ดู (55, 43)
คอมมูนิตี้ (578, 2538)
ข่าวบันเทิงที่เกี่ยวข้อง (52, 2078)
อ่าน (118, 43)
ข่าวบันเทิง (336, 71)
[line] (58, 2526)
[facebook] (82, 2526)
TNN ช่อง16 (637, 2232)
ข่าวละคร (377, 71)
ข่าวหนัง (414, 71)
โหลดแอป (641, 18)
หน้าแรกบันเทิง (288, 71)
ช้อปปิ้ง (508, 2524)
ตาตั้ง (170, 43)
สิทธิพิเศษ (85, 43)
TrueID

——————

About this task:
Could you please repeat the data exactly as given?

Response box:
ดู (55, 43)
คอมมูนิตี้ (578, 2538)
ข่าวบันเทิงที่เกี่ยวข้อง (52, 2078)
อ่าน (118, 43)
ข่าวบันเทิง (336, 71)
[line] (58, 2526)
[facebook] (82, 2526)
TNN ช่อง16 (637, 2232)
ข่าวละคร (377, 71)
ข่าวหนัง (414, 71)
โหลดแอป (641, 18)
หน้าแรกบันเทิง (288, 71)
ช้อปปิ้ง (508, 2524)
ตาตั้ง (170, 43)
สิทธิพิเศษ (85, 43)
TrueID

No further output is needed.